18:13 kloofy: oh come dudes, it's possible no scam, but the application has to be relinked , either at runtime or so called on disk
18:14 karolherbst1: what is wrong with doing this? "echo "fma f32 $r0 $r1 0x0 $r2" | envyas -w -m gf100"
18:14 kloofy: you can use a linker to generate whole kernel module as shared library which you link into the binary
18:14 imirkin_: rounding mode missing iirc
18:14 karolherbst1: imirkin_: it works if I write it without a pipe
18:14 imirkin_: oh
18:14 imirkin_: sec
18:15 imirkin_: oh lol
18:15 imirkin_: s/"/'/g
18:15 karolherbst1: ...
18:15 karolherbst: k
18:15 karolherbst: :D
18:15 karolherbst: thanks
18:15 hakzsam: and add -V gk104 if you want kepler
18:15 imirkin_: so... i just ran this
18:15 imirkin_: and it outputted 0xfc10020e
18:15 imirkin_: which is, sadly, wrong
18:16 karolherbst: hakzsam: I target the entire gf100 isa first
18:16 karolherbst: mhh
18:16 imirkin_: this is the short encoding
18:16 imirkin_: which doesn't really work
18:16 karolherbst: echo 'fma f32 $r0 $r1 0x0 $r0' | envyas -w -m gf100
18:16 imirkin_: and/or neither we nor nvidia actually make use of it
18:16 imirkin_: so you have to do
18:16 karolherbst: 0xfc10000e
18:16 karolherbst: is this right?
18:16 imirkin_: it's 4 bytes
18:16 imirkin_: it needs to be 8 bytes
18:16 imirkin_: you need the long encodings
18:16 imirkin_: let me remember how to get those... sec
18:16 hakzsam: -W then :)
18:16 imirkin_: lol, no
18:17 karolherbst: ohh right
18:17 karolherbst: still looks wrong with -W
18:17 karolherbst: :D
18:17 imirkin_: hmmmmmm
18:17 imirkin_: so normally we do it by prepending "long"
18:17 imirkin_: ah right
18:17 imirkin_: so you do need the rounding mode =]
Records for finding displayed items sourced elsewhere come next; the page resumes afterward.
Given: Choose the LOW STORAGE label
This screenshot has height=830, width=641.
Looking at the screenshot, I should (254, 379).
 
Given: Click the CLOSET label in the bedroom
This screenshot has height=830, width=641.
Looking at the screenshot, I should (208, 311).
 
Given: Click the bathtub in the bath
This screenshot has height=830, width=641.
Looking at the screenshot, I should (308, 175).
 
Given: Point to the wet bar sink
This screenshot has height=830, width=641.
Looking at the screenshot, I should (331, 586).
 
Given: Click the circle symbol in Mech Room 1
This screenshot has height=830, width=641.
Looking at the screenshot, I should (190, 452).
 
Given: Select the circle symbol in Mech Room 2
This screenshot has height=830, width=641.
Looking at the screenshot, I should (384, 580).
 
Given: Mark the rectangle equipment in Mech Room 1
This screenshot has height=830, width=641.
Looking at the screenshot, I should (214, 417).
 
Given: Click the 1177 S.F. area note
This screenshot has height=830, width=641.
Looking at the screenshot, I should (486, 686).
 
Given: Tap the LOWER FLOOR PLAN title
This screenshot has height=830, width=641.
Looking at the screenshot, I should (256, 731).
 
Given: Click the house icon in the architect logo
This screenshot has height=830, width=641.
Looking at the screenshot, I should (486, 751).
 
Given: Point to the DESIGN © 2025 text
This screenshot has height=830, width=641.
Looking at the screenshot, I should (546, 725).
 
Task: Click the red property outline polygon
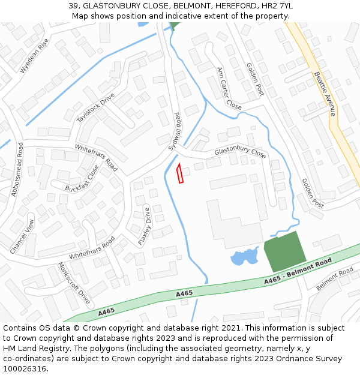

18:17 imirkin_: echo 'long fma rn f32 $r0 $r1 0x0 $r2'
18:17 imirkin_: try that
18:18 karolherbst: 0x30040000fc101c00
18:18 imirkin_: also note that you generally need to add either -V gf100 or -V gk104
18:18 imirkin_: leaving the -V off will get you wrong results sometimes
18:18 imirkin_: but not for fma
18:18 imirkin_: -W vs -w just changes whether it outputs a list of u64's or u32's
18:18 imirkin_: it doesn't change the actual data being output
18:18 karolherbst: envydis: 00000000: fc101c00 30040000 fma rn f32 $r0 $r1 0x0 $r2 :)
18:19 karolherbst: okay
18:19 hakzsam: I always use -W actually
18:19 karolherbst: 'long fma rn f32 $r0 $r1 0xc000 $r2' also works
18:20 imirkin_: karolherbst: make sure to double-check those with nvdisasm
18:20 imirkin_: envydis can be wrong
18:20 karolherbst: k
18:20 imirkin_: esp in such matters
18:20 karolherbst: at least envyas supports everything from 0x0 to 0xf000
18:20 imirkin_: makes sense.
18:20 imirkin_: it's a short float
18:21 karolherbst: well only changing the high bits
18:21 karolherbst: 0xef00 doesn'T work
18:21 imirkin_: right
18:21 imirkin_: only get 20 bits
18:21 imirkin_: 0x3f800000 should work though
18:21 imirkin_: (it's the upper 20 bits of a float)
18:21 karolherbst: uhhh
18:21 karolherbst: right
18:22 karolherbst: 0xffff0000 also works
18:22 imirkin_: as should 0xfffff000
18:22 imirkin_: as long as the low 12 bits are all 0's
18:22 karolherbst: ahh okay
18:22 karolherbst: I see
18:22 karolherbst: k
18:22 karolherbst: now the limm mode
18:23 karolherbst: mhh
18:23 karolherbst: how do I use those nvidia tools again?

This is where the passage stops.